Quoted passage:
══════════════════════════════
WASHINGTON – U.S. Senators Ben Cardin (D-Md.) and Roger Marshall (R-Kan.) have introduced legislation to expand hospital-based violence intervention services and prevention programs for survivors of violent crimes. The Bipartisan Solution to Cyclical Violence Act will help establish and expand such programs nationwide and ensure health and trauma professionals are delivering the care that survivors need in the aftermath of violence. Congressman Dutch Ruppersberger (D-Md.-2) will be introducing the legislation in the House of Representatives.
Crime costs taxpayers an estimated $2 trllion, including expenses related to police, jails, medical treatment for victims of violent crimes, and lost wages to both victims and perpetrators. Violence intervention or prevention programs provide services for victims of violent crime while they are recovering from their injuries. These services give survivors tools to make lifestyle changes that can prevent them from being re-victimized or reduce their likelihood of being involved in future violence.
“Violence intervention programs work. We can break the cycle of violence so that recovering victims of violent crimes do not become victims again,” said Senator Cardin. “Expanding federal investment in intervention and prevention will make a lasting difference in Baltimore City and other localities across the state and the country by reducing violent crime, recidivism, hospitalizations and making our communities safer.”
“As the son of a police chief and as a physician working in a full-service hospital, I can attest to the issue of violence on the streets leading to the operating room,” said Senator Marshall. “Law enforcement and hospitals see two sides of the same coin of trauma and injuries due to crime across the country. I believe our bipartisan, bicameral legislation can be part of the solution in decreasing re-hospitalization as a result of crime through early intervention and interdisciplinary coordination not just in health care, but also with social services and law enforcement personnel. I’m honored to work with Senator Cardin in advancing the bill through the Senate HELP Committee.”
══════════════════════════════
Listed records:

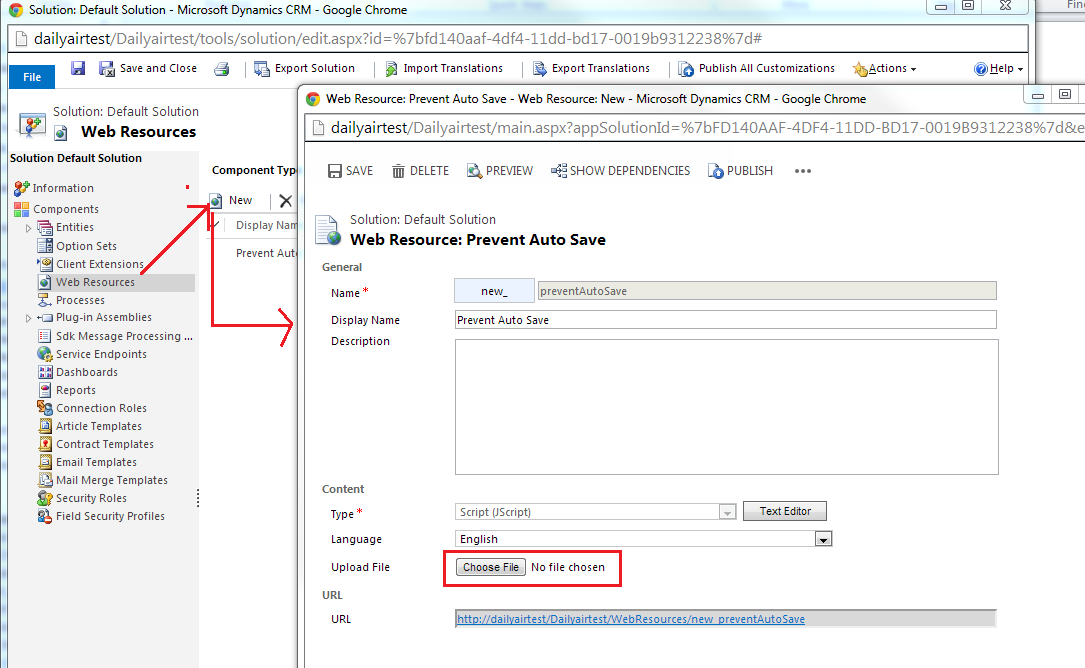The width and height of the screenshot is (1085, 668).
Task: Click Save and Close in solution toolbar
Action: tap(148, 69)
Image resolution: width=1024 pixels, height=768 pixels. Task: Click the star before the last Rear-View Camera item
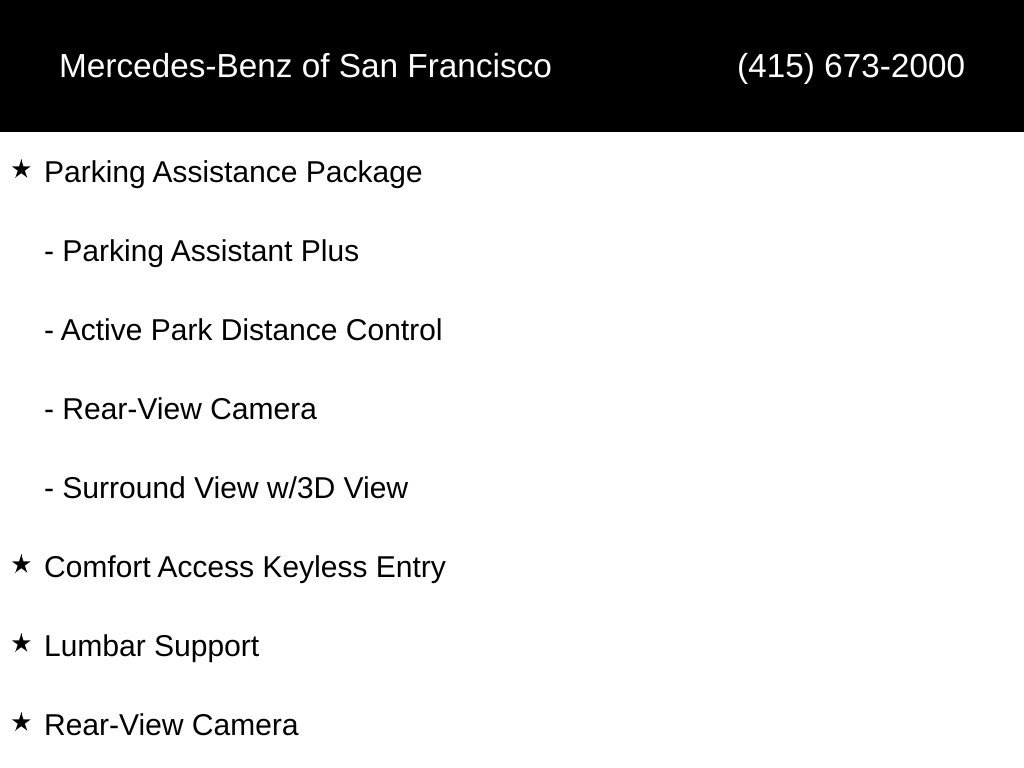point(21,722)

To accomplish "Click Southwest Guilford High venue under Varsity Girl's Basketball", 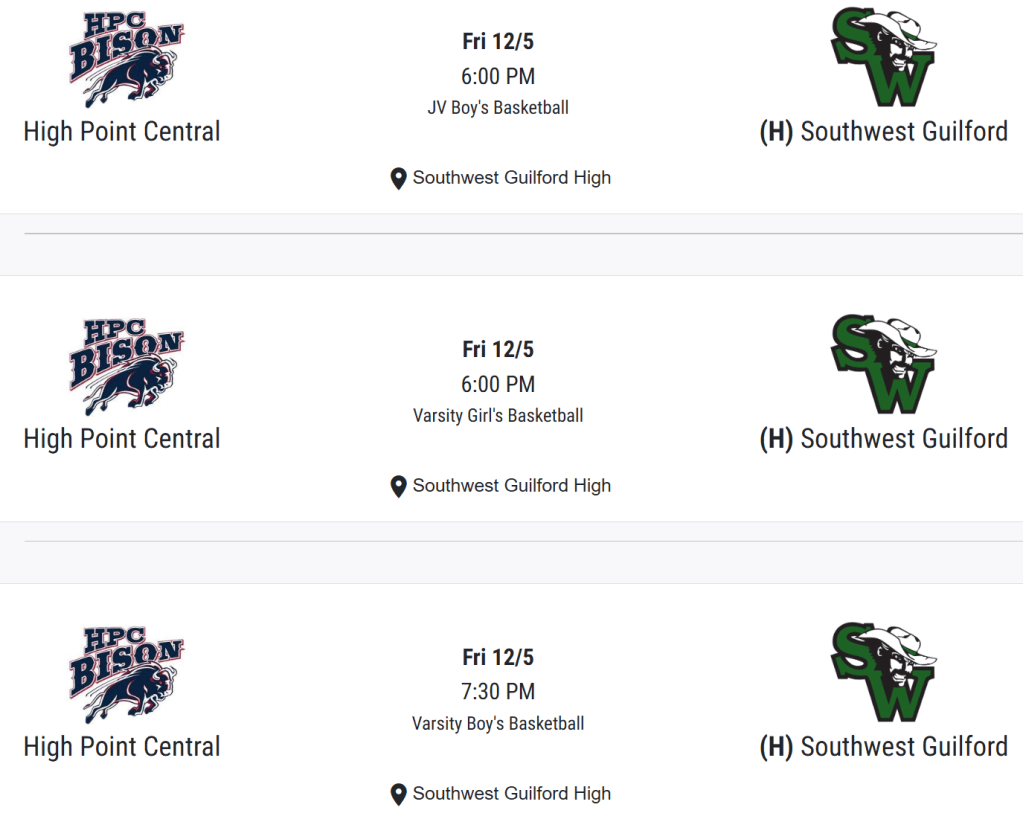I will 511,486.
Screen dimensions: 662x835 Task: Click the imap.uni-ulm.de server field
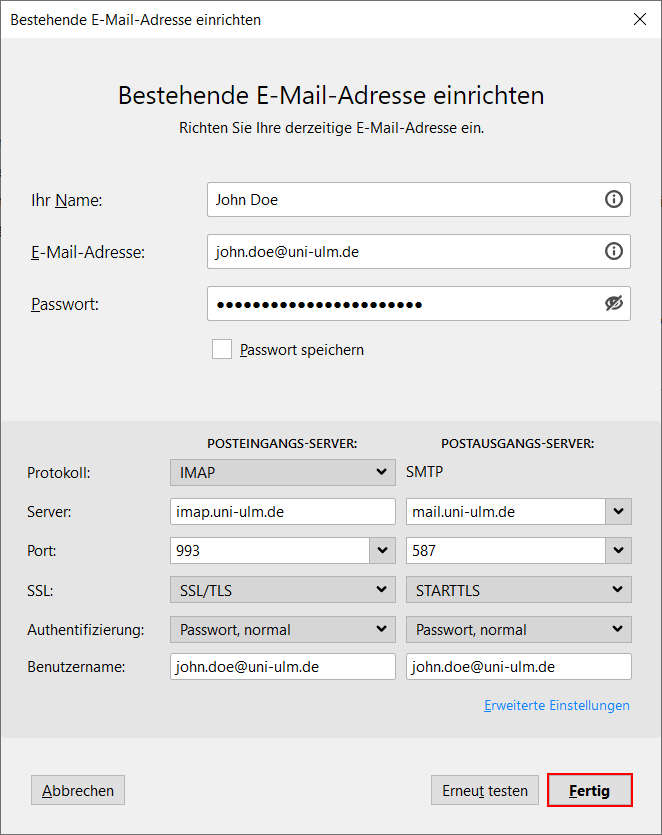[280, 511]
══════════════════════════════
Directions:
1. Could you write out the part of the press release that begins at the words "Crime costs taxpayers" and stops after "in future violence."?
2. How would you translate this sentence from the press release into Spanish: "Law enforcement and hospitals see two sides of the same coin of trauma and injuries due to crime across the country."
The records can be set aside.

Solutions:
1.
Crime costs taxpayers an estimated $2 trllion, including expenses related to police, jails, medical treatment for victims of violent crimes, and lost wages to both victims and perpetrators. Violence intervention or prevention programs provide services for victims of violent crime while they are recovering from their injuries. These services give survivors tools to make lifestyle changes that can prevent them from being re-victimized or reduce their likelihood of being involved in future violence.

2. Las fuerzas del orden y los hospitales ven dos caras de la misma moneda del trauma y las lesiones causadas por la delincuencia en todo el país.